▶ _Exercise prompt_
All lines from the one containing "Tap the Cancel items row label" through the last line of the listing should be given again exactly, with no pictures.

▶ _Data extract_
________________

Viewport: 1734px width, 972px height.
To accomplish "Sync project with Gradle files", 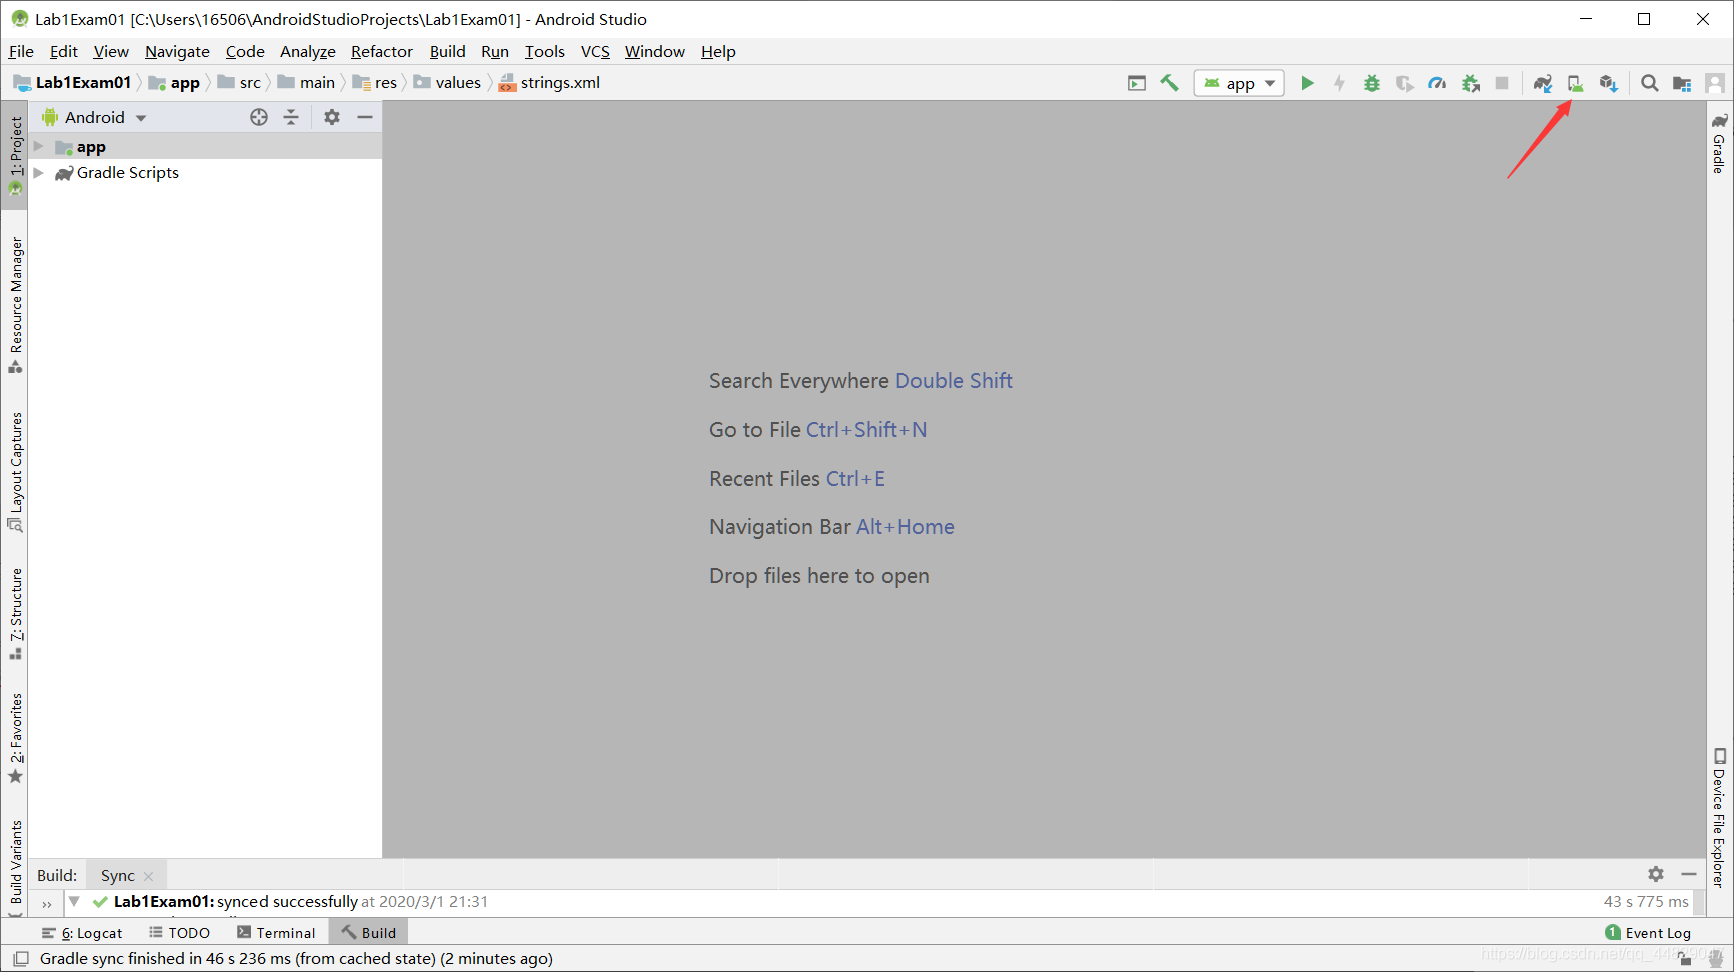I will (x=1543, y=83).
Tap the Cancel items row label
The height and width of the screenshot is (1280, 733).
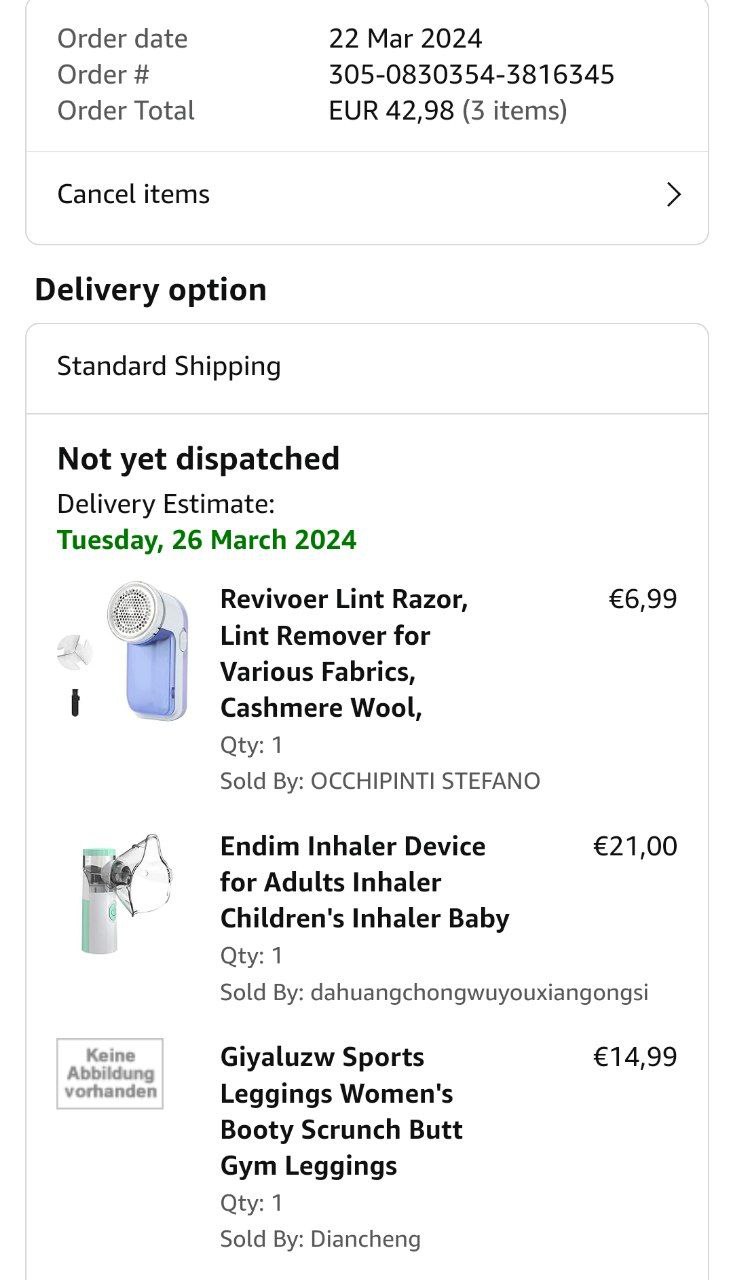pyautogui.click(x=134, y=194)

________________

▶ _Exercise solution_
Tap the Cancel items row label
The height and width of the screenshot is (1280, 733).
pyautogui.click(x=134, y=194)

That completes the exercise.